In [1]:
import spacy
nlp = spacy.load('en_core_web_sm')

In [2]:
doc1 = nlp("Tokyo, officially Tokyo Metropolis, is the capital city of Japan.")

for token in doc1:
    print(f'{token.text}|{token.pos_}|{token.tag_}|{spacy.explain(token.tag_)}')
print()
print('Entities')
for entity in doc1.ents:
    print(f'{entity}|{entity.label_}|{spacy.explain(entity.label_)}')

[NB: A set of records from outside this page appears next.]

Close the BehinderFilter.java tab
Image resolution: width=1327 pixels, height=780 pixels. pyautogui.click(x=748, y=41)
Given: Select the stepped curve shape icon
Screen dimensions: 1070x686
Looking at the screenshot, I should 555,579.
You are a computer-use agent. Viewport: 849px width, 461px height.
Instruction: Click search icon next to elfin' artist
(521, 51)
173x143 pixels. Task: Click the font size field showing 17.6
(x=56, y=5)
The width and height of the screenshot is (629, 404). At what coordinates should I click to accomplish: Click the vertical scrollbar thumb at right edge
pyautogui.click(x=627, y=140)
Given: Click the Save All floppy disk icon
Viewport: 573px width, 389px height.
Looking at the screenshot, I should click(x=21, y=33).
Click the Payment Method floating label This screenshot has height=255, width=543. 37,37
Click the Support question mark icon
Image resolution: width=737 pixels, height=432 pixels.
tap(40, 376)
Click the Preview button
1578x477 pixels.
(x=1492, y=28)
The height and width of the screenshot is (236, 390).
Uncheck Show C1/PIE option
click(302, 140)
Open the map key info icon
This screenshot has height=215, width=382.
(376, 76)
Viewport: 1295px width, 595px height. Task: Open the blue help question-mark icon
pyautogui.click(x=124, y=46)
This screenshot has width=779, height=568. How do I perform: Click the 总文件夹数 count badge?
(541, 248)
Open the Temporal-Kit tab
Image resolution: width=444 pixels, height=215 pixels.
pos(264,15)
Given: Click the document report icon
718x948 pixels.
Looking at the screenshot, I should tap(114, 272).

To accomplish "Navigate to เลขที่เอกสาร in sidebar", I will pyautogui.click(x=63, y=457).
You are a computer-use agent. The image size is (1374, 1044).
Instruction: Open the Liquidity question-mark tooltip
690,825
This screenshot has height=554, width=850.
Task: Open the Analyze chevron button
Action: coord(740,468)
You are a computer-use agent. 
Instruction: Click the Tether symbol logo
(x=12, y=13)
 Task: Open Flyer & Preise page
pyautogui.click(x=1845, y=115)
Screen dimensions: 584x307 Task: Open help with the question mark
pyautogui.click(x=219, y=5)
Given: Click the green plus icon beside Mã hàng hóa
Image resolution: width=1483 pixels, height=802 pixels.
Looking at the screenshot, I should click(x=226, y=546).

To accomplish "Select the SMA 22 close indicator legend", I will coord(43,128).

Tokyo|PROPN|NNP|noun, proper singular
,|PUNCT|,|punctuation mark, comma
officially|ADV|RB|adverb
Tokyo|PROPN|NNP|noun, proper singular
Metropolis|PROPN|NNP|noun, proper singular
,|PUNCT|,|punctuation mark, comma
is|AUX|VBZ|verb, 3rd person singular present
the|DET|DT|determiner
capital|NOUN|NN|noun, singular or mass
city|NOUN|NN|noun, singular or mass
of|ADP|IN|conjunction, subordinating or preposition
Japan|PROPN|NNP|noun, proper singular
.|PUNCT|.|punctuation mark, sentence closer

Entities
Tokyo|GPE|Countries, cities, states
Tokyo|GPE|Countries, cities, states
Metropolis|PERSON|People, including fictional
Japan|GPE|Countries, cities, states


In [3]:
doc2 = nlp("The twelve-year-old cat chased the mouse across the back yard.")
for chunk in doc2.noun_chunks:
    print(chunk)

The twelve-year-old cat
the mouse
the back yard


In [4]:
from spacy import displacy
doc3 = nlp("Apple Inc. is planning to buy a UK startup for $1 billion.")
displacy.render(doc3,style="ent",jupyter=True)

In [5]:
doc4 = nlp("I am running. He runs. We will be running a marathon.")
new_sentence = ""
length = len(doc4)
for i,token in enumerate(doc4):
    if(i != length - 1):
        if(doc4[i+1].text == "."):
            new_sentence += token.lemma_
        else:
            new_sentence += token.lemma_ + " "
new_sentence += doc4[length - 1].lemma_
new_doc4 = nlp(new_sentence)
print(new_doc4)

I be run. he run. we will be run a marathon.


In [6]:
def mark_changes_between_docs(old_sentence,new_sentence):
    changed_tokens = []
    for i,token in enumerate(old_sentence):
        if old_sentence[i].text == new_sentence[i].text:
            continue
        else:
            changed_tokens.append(new_sentence[i].text)
    print(f'Changed tokens: {changed_tokens}')

In [7]:
mark_changes_between_docs(doc4,new_doc4)

Changed tokens: ['be', 'run', 'he', 'run', 'we', 'run']


In [8]:
doc5 = nlp("It is a truth universally acknowledged, that a single man in possession of a good fortune, must be in want of a wife.")
count_stop_words = 0
new_sentence = ""
for token in doc5:
    if nlp.vocab[token.text].is_stop:
        count_stop_words += 1
    else:
        new_sentence += token.text + " "
print(f'Number of stop words: {count_stop_words}')
print(f'Text without stop words: {new_sentence}')

Number of stop words: 13
Text without stop words: truth universally acknowledged , single man possession good fortune , want wife . 


In [9]:
stop_word = "brb"
nlp.Defaults.stop_words.add(stop_word)
nlp.vocab[stop_word].is_stop = True
doc6 = nlp("I will brb")
for token in doc6:
    if nlp.vocab[token.text].is_stop:
        print(f'nlp is recognizing "{token.text}" as stop word')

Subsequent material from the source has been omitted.